Очень скоро все дети стали называть ее мамой, любили и жалели ее, стараясь облегчить ей, болезненной женщине, нелегкую участь. Такими мамами вершится многотрудная судьба России. Они не могут позволить себе даже умереть без времени, вытягивая свои жилочки до последнего тонкого волоска. Нина Федоровна дожила до 90 лет и умерла незадолго до кончины Василия Васильевича, своего сына-племянника.

Но главную мужскую роль в судьбе детей, особенно мальчиков, в становлении их характеров, сыграл, конечно, сам Батя, как стали называть дети Семена Гордеевича. Мудрый патриарх семьи с самого начала все расставил по местам, наметив линию ответственности за свою жизнь каждого. «Мальчики, – сказал он, – должны сохранить фамилию отца, чтобы потом продолжить род Колесников». Лена была удочерена, стала Долговой Еленой Семеновной.

Мальчики души не чаяли в своем Бате, ловя каждый редкий его внеслужебный момент. Втроем они ходили на охоту и рыбалку, принося маме такие нужные трофеи. Батя научил мальчиков стрелять, пилить, рубить, колоть, плавать, копать, косить и многое чего еще. Даже испуганный, стеснительный, заикающийся Вася перестал бояться говорить и пересказывал Бате свои переживания. С этого началось его второе рождение.

«Кем бы мы стали, если бы не мама с батей? Наверное, бандитами», – как-то сказал ВасилВасильевич.

Еще одним добрым человеком на Васином пути была учительница русского языка в суворовском училище. Жестокие маленькие сверстники не щадят самолюбие заик. Она же заставила всех без издевок и смеха слушать, как Вася отвечает у доски урок нараспев. Ходила с ним в лес, и там они общались между собой «оперными ариями». И ведь добилась успеха: Вася избавился от заикания!

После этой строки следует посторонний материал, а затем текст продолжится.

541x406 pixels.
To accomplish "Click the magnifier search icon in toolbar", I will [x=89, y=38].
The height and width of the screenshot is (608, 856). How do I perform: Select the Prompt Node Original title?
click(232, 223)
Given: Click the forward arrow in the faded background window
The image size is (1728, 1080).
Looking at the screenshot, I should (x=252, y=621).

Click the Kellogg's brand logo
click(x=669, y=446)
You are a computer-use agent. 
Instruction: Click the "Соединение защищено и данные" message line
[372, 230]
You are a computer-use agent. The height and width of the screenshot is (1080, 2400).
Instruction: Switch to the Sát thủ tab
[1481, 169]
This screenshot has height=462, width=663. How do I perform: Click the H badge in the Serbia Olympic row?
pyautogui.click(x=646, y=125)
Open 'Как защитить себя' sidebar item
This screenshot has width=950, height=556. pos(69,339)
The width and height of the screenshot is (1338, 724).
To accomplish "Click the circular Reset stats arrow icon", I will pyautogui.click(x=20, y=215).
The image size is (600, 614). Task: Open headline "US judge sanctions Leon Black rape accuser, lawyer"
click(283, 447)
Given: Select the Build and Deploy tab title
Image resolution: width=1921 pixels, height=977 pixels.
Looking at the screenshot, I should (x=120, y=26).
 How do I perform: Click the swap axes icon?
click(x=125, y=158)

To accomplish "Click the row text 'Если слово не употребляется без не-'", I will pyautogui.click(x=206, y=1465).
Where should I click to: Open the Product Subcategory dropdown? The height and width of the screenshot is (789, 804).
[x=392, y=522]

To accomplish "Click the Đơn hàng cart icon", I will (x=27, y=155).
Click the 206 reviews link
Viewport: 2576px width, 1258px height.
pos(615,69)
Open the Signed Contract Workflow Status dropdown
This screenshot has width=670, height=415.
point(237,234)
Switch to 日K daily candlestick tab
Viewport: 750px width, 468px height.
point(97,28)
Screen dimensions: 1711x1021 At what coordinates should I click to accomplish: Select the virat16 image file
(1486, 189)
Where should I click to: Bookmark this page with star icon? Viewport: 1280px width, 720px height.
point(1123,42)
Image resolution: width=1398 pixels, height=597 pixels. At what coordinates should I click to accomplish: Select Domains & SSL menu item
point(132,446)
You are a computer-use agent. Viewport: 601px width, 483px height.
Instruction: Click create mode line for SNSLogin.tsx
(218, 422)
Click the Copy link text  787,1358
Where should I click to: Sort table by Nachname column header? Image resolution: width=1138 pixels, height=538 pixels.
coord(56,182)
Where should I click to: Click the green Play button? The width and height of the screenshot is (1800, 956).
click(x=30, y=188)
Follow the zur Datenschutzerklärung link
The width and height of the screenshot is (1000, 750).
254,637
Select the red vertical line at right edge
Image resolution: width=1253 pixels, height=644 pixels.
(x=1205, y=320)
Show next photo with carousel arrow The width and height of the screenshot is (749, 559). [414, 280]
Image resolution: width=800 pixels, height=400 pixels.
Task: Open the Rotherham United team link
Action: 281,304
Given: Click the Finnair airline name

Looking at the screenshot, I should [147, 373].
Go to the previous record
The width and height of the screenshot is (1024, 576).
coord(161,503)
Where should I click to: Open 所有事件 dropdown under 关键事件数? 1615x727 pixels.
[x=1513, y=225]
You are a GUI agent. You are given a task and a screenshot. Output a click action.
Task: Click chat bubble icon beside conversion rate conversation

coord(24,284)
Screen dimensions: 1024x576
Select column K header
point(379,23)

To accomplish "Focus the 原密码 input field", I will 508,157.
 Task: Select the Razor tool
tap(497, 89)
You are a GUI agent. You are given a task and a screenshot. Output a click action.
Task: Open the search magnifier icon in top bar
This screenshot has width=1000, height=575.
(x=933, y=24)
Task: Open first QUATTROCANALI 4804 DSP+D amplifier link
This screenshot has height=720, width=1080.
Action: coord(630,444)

Этот момент в своей жизни Василий Васильевич вспоминал всегда с особым чувством. Преодоление комплекса неполноценности не только добавляет естественной радости избавления от гнетущего изъяна, но в неизмеримо большей степени придает уверенности в себе, в своей способности собственной волей создавать самого себя.

Вся дальнейшая жизнь В. В. Колесника и была строительством самого себя в духе мудрых наставлений Бати, морального примера Мамы, человеческого участия Учительницы.

Был еще один добрый человек, о котором Василий Васильевич вспоминал всегда с ласковой теплотой. Это его «Арина Родионовна» мужского пола, воспитатель в суворовском училище Булыгин. Этот офицер-воспитатель покидал спальню малышей только тогда, когда засыпал последний слушатель его сказок. Чаще всего таким оказывался Вася. Булыгин имел несомненный талант сочинителя историй, которыми обильно одаривал по вечерам малышей 45-го года, еще не знавших современных «мультиков». И такую любовь к сказкам он привил юному суворовцу, что тот, став уже седовласым генералом, вместе с внуками бежал к телевизору смотреть «мультики» и так же по-детски замирал вместе с малышами при виде монстра, радовался победе эльфов, хохотал над незадачливым волком. Эта сохраненная в душе детскость, с одной стороны, говорила о чистоте натуры этого человека, которая все равно не пустила бы в себя с возрастом черствость, прогматизм, цинизм, убивающие детскость, но, с другой стороны, как вспомнишь его глаза с отблесками тех далеких всполохов, то невольно начнешь думать о прерванном войной детстве, о том огненном «монстре», что видели его глаза, о котором – «ни в сказке сказать, ни пером описать», и порадуешься компенсированной детскости деда.